Она еще была в воздухе, когда я прыгнул, ногами вперед, стараясь врезаться в волны наискосок, между берегом и стеной ближайшего утеса. Потом, когда у меня было время, я долго размышлял обо всем этом. В сущности, я знал, что водопад и воздушная переправа — всего лишь обман зрения, кроме всего прочего, доказательством служил ствол дерева, сквозь который прошла моя рука. Несмотря на это, я прыгнул, словно женщина действительно могла погибнуть, и даже, помню, абсолютно бессознательно приготовился к леденящему удару воды, брызги которой продолжали лететь нам в лицо и на одежду.
Однако я не почувствовал ничего, кроме сильного дуновения воздуха, и очутился в просторном зале, в такой позе, будто неловко спрыгнул с забора. Раздался многоголосый смех.
Я стоял на мягком, словно пластиковом, полу, вокруг полно людей, у некоторых одежда была еще мокрая; задрав головы кверху, они хохотали до упаду.
Я посмотрел туда же, куда они,— это было невероятно.
Ни водопадов, ни скал, ни африканского неба не было и в помине; я видел блестящий потолок, а под ним — подплывавшую в этот момент пирогу, а точнее, некую бутафорию, напоминавшую лодку лишь сверху и с боков; на дне помещалась какая-то металлическая конструкция. В ней лежали плашмя четыре человека, вокруг них не было ничего: ни гребцов-негров, ни скал, ни реки, лишь иногда мелькали, вылетая из скрытых устройств, тонкие струи воды. Немного дальше вздымался, как воздушный шар на привязи, ничем не поддерживаемый скалистый утес, на котором закончилось наше путешествие. Деревянный мостик вел от него к каменному выступу, торчавшему из металлической стены. Немного выше виднелась лесенка с перилами и дверь. Вот и все. Пирога с людьми дергалась, поднималась, резко падала — абсолютно беззвучно, я слышал только взрывы веселья, сопровождавшие очередные этапы плаванья по водопаду, которого не было. Пирога ударилась о скалу, люди выскочили из нес, им пришлось пройти по мостику...

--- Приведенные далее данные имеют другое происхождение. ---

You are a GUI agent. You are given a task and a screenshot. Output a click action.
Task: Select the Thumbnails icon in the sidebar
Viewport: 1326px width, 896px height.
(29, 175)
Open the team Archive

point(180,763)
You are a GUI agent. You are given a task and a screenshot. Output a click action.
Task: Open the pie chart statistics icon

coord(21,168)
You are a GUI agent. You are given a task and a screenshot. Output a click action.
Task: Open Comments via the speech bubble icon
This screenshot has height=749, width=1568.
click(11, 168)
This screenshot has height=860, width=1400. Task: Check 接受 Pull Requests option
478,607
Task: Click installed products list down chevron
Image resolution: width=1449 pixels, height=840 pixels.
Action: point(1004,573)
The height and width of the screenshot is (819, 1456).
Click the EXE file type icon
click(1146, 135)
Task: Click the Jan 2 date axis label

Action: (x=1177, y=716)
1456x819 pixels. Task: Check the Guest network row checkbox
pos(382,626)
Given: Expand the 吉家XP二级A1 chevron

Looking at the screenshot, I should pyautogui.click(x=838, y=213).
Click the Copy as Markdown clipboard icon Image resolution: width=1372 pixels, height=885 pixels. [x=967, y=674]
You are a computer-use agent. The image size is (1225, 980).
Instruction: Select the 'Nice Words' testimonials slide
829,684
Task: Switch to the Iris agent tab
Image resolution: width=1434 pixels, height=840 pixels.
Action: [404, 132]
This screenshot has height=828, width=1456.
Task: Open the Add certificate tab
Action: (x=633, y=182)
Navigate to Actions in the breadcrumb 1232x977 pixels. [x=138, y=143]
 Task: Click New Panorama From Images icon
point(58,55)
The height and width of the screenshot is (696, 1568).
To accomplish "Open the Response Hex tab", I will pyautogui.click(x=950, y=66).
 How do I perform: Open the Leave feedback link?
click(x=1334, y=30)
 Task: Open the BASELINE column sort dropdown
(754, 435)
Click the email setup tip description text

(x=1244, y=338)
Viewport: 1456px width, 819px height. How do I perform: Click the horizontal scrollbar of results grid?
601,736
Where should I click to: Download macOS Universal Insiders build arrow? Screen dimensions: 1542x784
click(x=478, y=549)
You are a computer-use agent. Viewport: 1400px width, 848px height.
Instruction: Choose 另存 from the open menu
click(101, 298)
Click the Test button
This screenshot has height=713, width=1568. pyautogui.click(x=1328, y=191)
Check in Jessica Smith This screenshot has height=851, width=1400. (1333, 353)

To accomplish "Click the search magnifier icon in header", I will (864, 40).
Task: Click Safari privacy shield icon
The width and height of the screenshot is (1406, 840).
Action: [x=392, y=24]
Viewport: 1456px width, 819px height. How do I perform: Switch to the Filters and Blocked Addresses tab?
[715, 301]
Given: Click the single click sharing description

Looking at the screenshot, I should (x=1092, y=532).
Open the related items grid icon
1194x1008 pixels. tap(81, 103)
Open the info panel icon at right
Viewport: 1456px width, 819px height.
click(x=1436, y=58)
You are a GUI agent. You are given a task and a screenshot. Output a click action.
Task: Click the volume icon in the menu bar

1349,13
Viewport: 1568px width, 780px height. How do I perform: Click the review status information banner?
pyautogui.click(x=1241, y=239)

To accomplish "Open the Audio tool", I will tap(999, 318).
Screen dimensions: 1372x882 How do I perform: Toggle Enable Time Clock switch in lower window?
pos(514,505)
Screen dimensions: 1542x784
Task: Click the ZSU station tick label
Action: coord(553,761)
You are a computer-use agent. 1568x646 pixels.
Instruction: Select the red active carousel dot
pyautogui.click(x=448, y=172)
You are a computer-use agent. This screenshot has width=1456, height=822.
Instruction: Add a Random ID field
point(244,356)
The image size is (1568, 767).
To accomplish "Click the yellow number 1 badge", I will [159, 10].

После моего прыжка прошло секунд двадцать. Я поискал глазами женщину. Она взглянула на меня. Мне стало как-то не по себе. Я не знал, следует ли мне подойти к ней. Но тут собравшиеся стали выходить, и мы оказались рядом.
— Всегда одно и то же,— сказала она,— каждый раз я падаю!
Ночной парк, фейерверк и звуки музыки казались не совсем реальными. Мы выходили в возбужденной пережитым испугом толпе; я увидел спутника женщины, он проталкивался к ней, такой же сонный, как раньше. Меня он словно вообще не замечал.
— Пойдем к Мерлину,— сказала женщина громко. Я вовсе не собирался подслушивать. Но новая волна выходивших не давала мне отойти. Поэтому я продолжал стоять возле них.
— Это похоже на бегство...— заметила она с улыбкой.— Нс боишься же ты колдовства?..
Женщина обращалась к своему спутнику, но смотрела на меня. Конечно, я мог проложить себе дорогу, но, как всегда в подобных ситуациях, больше всего боялся показаться смешным. Стало свободнее, многие направились ко дворцу Мерлина. Я пошел за своими спутниками, а когда несколько человек разделили нас, меня вновь охватили сомнения.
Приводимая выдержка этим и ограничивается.